In 2023, Camper started for Indiana for a Week 1 game against Ohio State after recovering from his injury. However, he sustained an injury to his right knee against Indiana State the following week on September 8. Despite this, he practiced the week after his injury, and started in a game against Louisville on September 16 that resulted in a 21–14 loss. In a 29–27 win against Akron in four overtimes, Camper scored a touchdown and had 103 receiving yards after catching four passes. Camper also caught three receptions for 29 yards in a 52–7 loss to Michigan. In November, Camper underwent a knee surgery that was related to his previous ACL injury, causing him to miss the rest of the 2023 season.

On December 7, 2023, Camper entered the transfer portal.

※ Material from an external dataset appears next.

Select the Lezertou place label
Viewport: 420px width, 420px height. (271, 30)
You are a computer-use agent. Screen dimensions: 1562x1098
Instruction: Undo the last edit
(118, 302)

He completed his bachelor's degree and graduated December 10, 2023 before committing to Boise State on January 7, 2024.

==Professional career==

Pre-draft measurables
| Height | Weight | Arm length | Hand span | Wingspan | 40-yard dash | 10-yard split | 20-yard split | 20-yard shuttle | Three-cone drill | Vertical jump | Broad jump |
| 6 ft 2+7⁄8 in (1.90 m) | 198 lb (90 kg) | 32+3⁄4 in (0.83 m) | 9+1⁄8 in (0.23 m) | 6 ft 7+1⁄4 in (2.01 m) | 4.52 s | 1.51 s | 2.60 s | 4.26 s | 7.12 s | 33.0 in (0.84 m) | 10 ft 3 in (3.12 m) |
All values from Pro Day

=== Jacksonville Jaguars ===
Camper signed with the Jacksonville Jaguars as an undrafted free agent on April 27, 2025. He was waived on August 26 as part of final roster cuts.

=== Orlando Storm ===
On January 15, 2026, Camper was selected by the Orlando Storm in the 2026 UFL Draft.

===New York Jets===
On July 31, 2026, Camper signed with the New York Jets. He was waived on August 30 and re-signed to the practice squad, but was released in the following days.